▶ **Exercise goal**
Give the stretch of the listing below from the line containing "Describe the element at coordinates (198, 429)" through the line containing "Chuyển khoản nhanh" as a numbered list, skipping blank lines. Leave the pictures out of your answer.

====== Provided data ======

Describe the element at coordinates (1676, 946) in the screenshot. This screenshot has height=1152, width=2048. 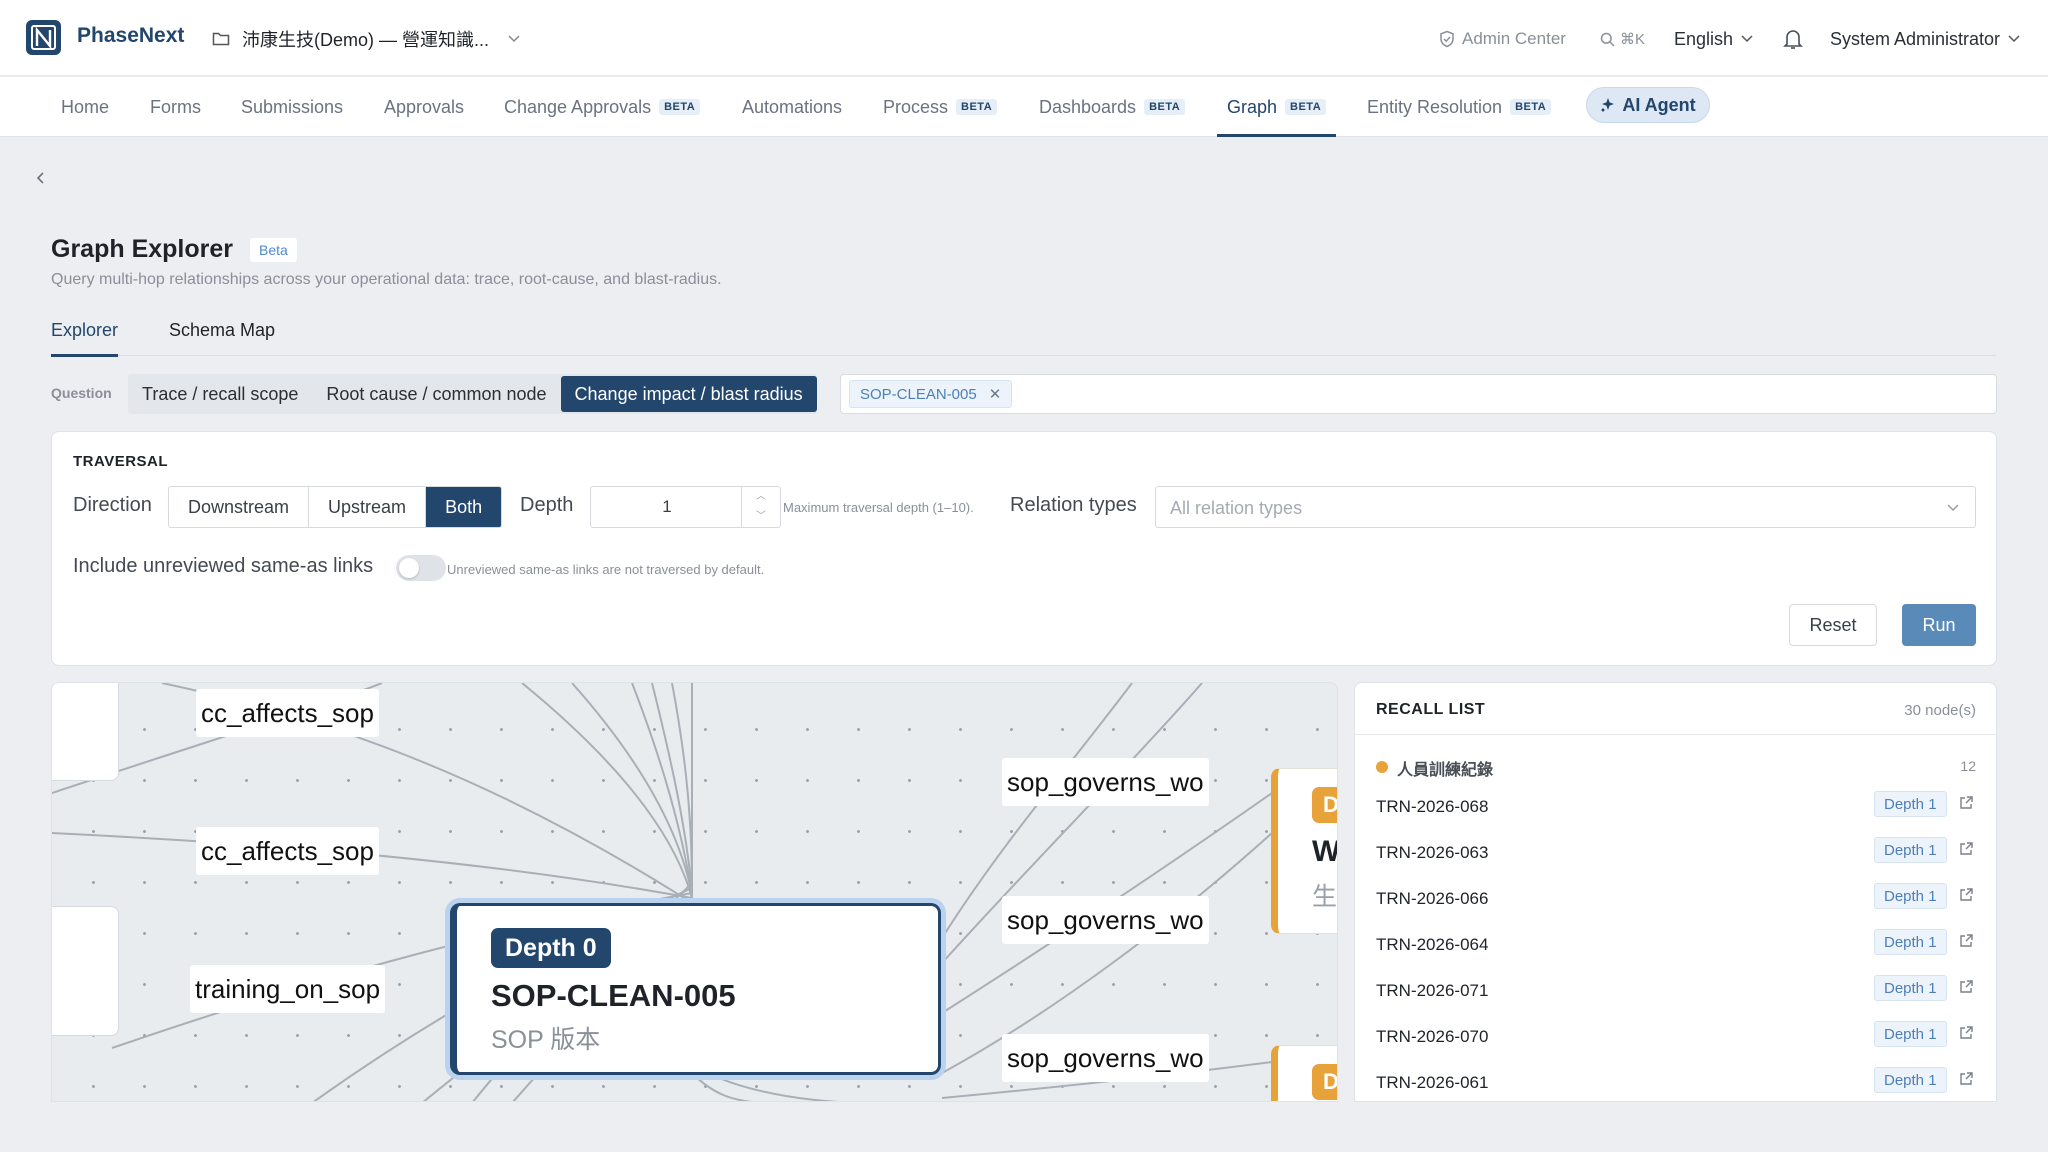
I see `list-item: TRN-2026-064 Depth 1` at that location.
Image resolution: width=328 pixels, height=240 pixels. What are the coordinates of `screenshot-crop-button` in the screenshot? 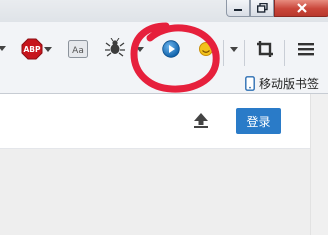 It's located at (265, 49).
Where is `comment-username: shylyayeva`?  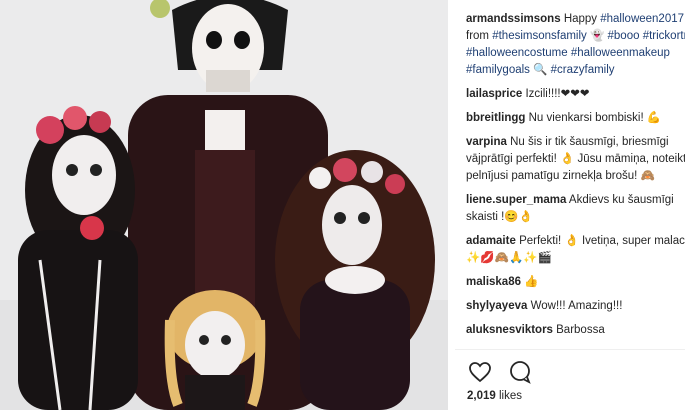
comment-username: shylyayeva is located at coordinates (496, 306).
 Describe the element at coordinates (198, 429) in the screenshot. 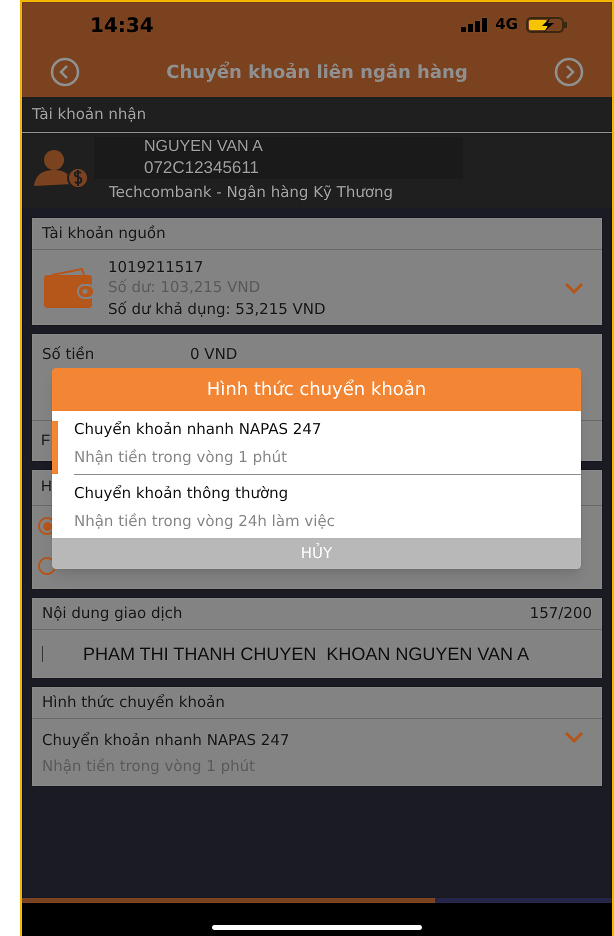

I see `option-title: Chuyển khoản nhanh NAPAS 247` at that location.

======
====== Provided data ======

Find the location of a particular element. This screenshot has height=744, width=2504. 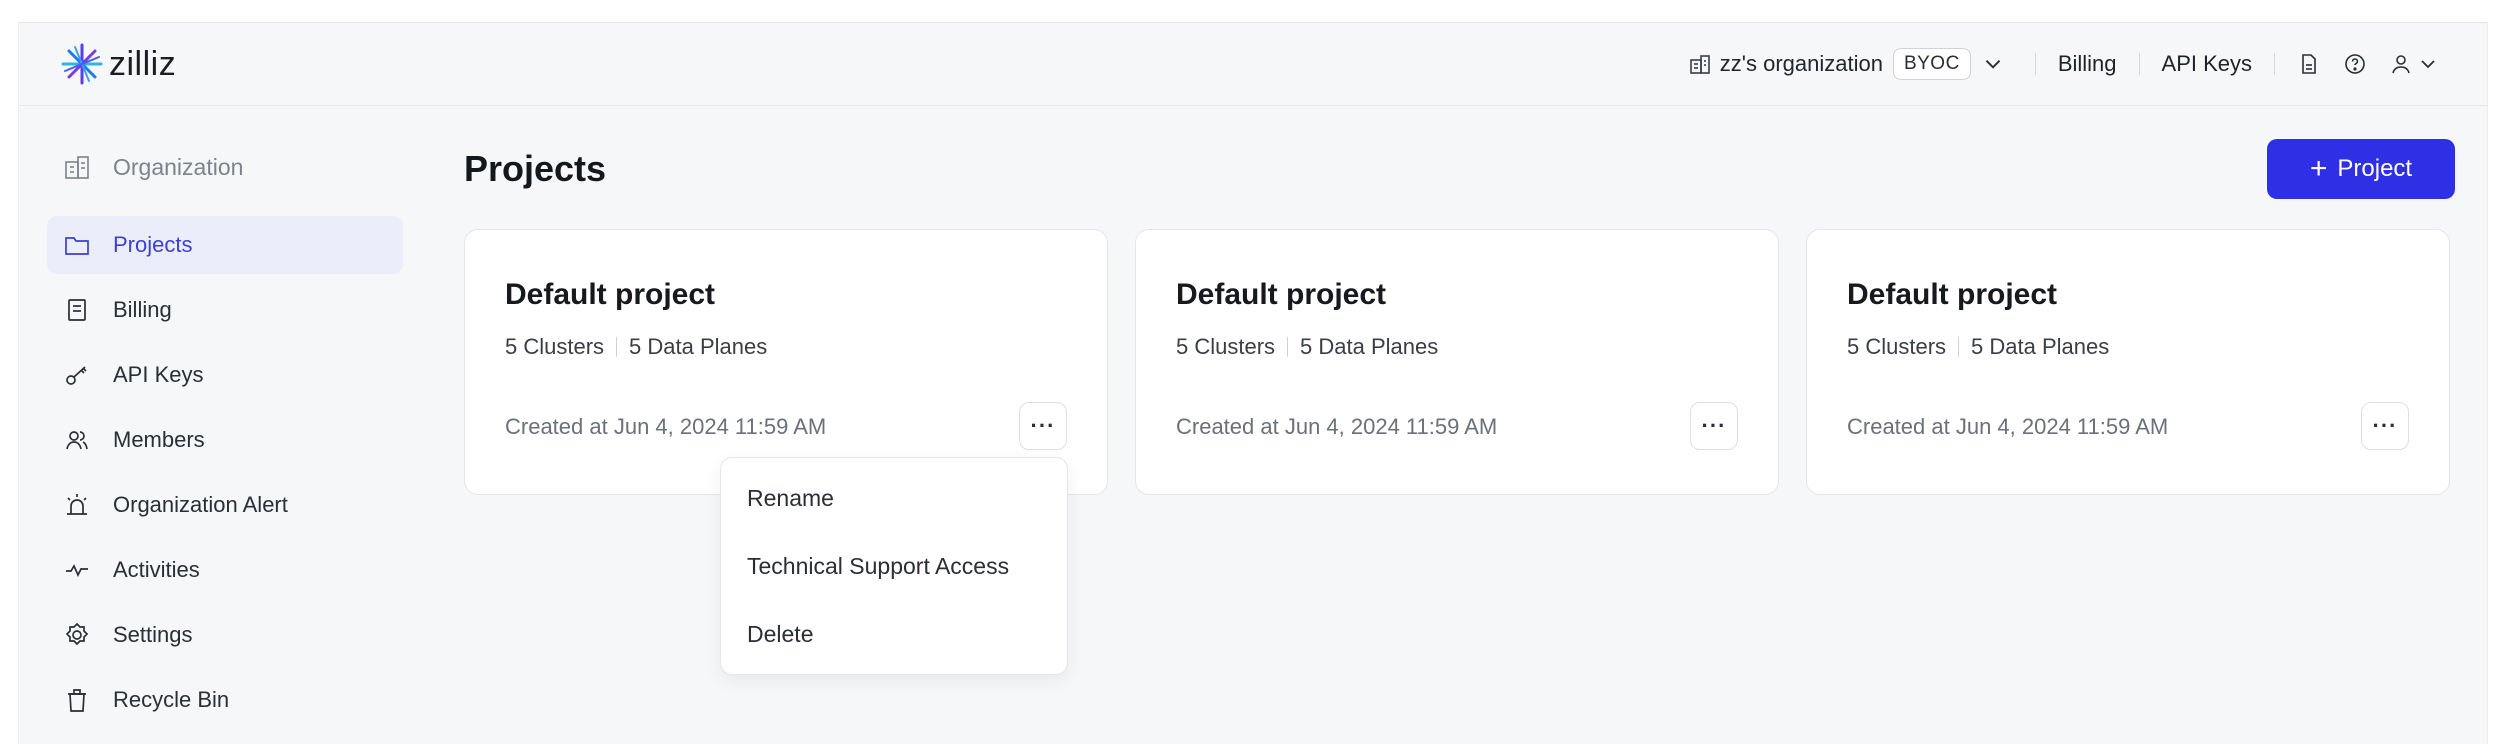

======
====== Provided data ======

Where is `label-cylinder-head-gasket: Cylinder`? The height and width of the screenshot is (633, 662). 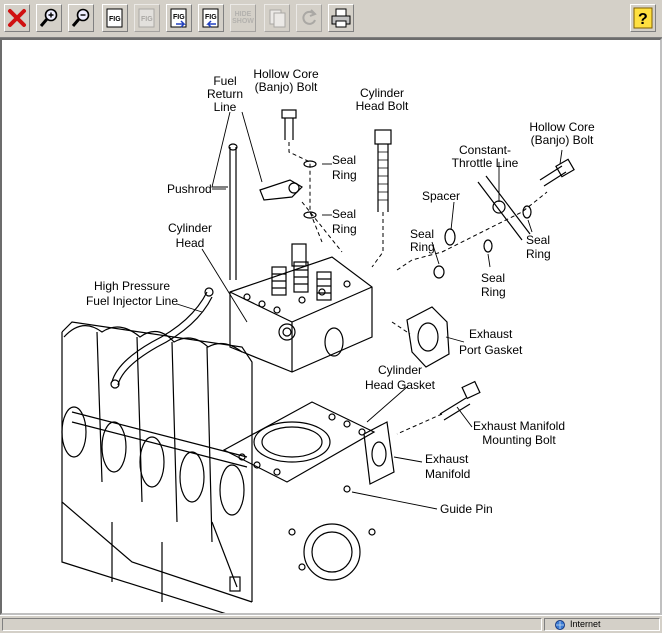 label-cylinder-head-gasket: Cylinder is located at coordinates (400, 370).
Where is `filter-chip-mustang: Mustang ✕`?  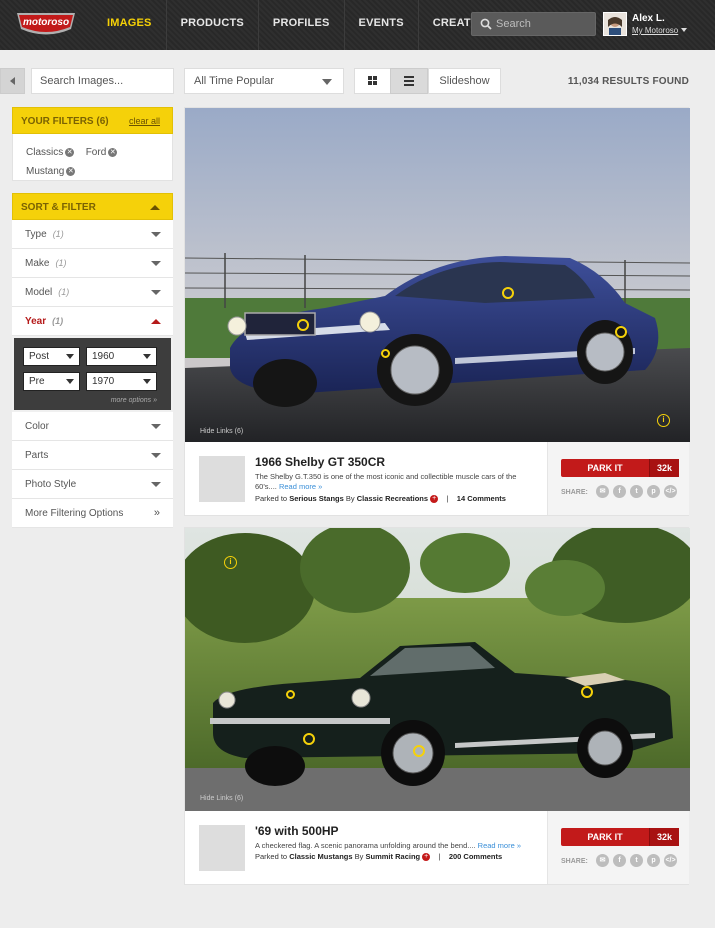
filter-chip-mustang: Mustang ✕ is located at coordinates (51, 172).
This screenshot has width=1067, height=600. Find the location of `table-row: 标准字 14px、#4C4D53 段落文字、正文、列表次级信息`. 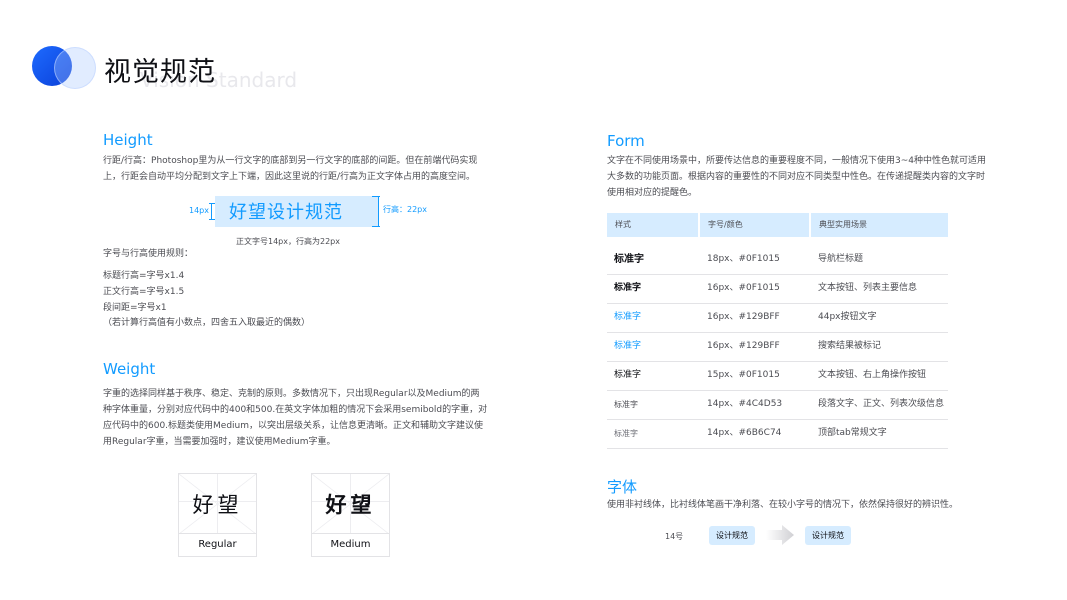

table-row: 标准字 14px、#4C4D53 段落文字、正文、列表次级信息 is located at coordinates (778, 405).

======

▶ **Task solution**
1.  Describe the element at coordinates (198, 429) in the screenshot. 
2. I see `option-title: Chuyển khoản nhanh NAPAS 247` at that location.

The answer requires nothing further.